• [What needs to be done] Set down, character for character, everything in the records below from the line holding "How do I perform: Click the Ventoy" down to the line holding "The height and width of the screenshot is (668, 993).", and no other line.

• [Input for this task]
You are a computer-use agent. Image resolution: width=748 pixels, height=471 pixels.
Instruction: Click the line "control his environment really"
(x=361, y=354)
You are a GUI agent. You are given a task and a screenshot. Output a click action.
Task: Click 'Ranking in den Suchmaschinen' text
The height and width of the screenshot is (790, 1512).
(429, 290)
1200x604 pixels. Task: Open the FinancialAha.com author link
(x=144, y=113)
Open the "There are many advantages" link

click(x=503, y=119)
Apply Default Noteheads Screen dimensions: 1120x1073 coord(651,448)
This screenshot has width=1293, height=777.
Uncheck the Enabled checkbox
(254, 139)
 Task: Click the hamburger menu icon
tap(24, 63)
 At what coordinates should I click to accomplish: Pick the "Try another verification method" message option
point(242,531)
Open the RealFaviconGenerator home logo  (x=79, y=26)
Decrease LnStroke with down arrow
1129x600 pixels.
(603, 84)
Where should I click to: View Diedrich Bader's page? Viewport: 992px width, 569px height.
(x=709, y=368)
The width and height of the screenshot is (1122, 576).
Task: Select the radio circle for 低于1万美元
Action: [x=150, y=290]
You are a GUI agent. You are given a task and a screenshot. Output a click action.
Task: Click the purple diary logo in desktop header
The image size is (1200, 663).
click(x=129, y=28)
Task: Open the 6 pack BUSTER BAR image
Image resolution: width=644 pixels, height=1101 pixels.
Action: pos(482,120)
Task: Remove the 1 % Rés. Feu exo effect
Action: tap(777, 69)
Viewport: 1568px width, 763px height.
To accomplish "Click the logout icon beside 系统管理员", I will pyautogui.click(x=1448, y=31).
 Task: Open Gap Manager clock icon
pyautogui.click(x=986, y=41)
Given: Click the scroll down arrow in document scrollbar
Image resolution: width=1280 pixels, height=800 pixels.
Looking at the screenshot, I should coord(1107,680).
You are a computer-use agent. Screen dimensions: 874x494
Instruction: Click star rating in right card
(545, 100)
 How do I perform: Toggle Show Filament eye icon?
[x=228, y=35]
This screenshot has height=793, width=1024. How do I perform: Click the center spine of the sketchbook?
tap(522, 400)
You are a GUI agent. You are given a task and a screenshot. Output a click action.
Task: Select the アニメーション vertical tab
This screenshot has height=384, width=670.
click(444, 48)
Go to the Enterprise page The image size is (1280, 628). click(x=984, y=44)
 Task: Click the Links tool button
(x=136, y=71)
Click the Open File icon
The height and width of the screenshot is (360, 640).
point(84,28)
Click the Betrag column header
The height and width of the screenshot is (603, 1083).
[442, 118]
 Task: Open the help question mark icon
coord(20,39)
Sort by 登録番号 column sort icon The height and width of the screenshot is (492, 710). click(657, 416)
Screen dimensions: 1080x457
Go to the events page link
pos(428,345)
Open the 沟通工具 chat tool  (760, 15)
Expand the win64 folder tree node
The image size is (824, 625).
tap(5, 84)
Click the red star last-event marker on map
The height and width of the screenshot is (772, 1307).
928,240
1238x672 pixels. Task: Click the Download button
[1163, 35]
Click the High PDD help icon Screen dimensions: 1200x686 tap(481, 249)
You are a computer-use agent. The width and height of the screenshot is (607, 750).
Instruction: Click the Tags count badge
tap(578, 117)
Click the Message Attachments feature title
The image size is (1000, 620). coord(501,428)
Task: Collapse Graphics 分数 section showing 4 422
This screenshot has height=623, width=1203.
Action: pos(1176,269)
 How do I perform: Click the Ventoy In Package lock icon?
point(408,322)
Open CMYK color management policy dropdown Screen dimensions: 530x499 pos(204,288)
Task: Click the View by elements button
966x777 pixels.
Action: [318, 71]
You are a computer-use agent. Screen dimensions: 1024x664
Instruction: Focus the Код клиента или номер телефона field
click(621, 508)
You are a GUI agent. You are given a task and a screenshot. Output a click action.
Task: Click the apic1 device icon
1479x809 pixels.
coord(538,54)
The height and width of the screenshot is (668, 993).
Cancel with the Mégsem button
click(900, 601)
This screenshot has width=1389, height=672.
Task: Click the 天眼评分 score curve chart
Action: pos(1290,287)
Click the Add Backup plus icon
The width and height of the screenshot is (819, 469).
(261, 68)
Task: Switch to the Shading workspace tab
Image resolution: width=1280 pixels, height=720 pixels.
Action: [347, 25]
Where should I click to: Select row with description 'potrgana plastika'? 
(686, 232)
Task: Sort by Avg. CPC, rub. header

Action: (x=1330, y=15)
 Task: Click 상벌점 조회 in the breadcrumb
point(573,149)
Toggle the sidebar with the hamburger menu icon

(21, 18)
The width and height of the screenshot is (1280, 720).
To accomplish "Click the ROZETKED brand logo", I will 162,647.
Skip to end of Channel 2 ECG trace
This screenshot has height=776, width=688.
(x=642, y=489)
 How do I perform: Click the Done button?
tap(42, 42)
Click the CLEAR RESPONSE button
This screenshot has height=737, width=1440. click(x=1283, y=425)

• [Response box]
 How do I perform: Click the Ventoy In Package lock icon?
point(408,322)
Open CMYK color management policy dropdown Screen dimensions: 530x499 pos(204,288)
Task: Click the View by elements button
966x777 pixels.
Action: [318, 71]
You are a computer-use agent. Screen dimensions: 1024x664
Instruction: Focus the Код клиента или номер телефона field
click(621, 508)
You are a GUI agent. You are given a task and a screenshot. Output a click action.
Task: Click the apic1 device icon
1479x809 pixels.
coord(538,54)
The height and width of the screenshot is (668, 993).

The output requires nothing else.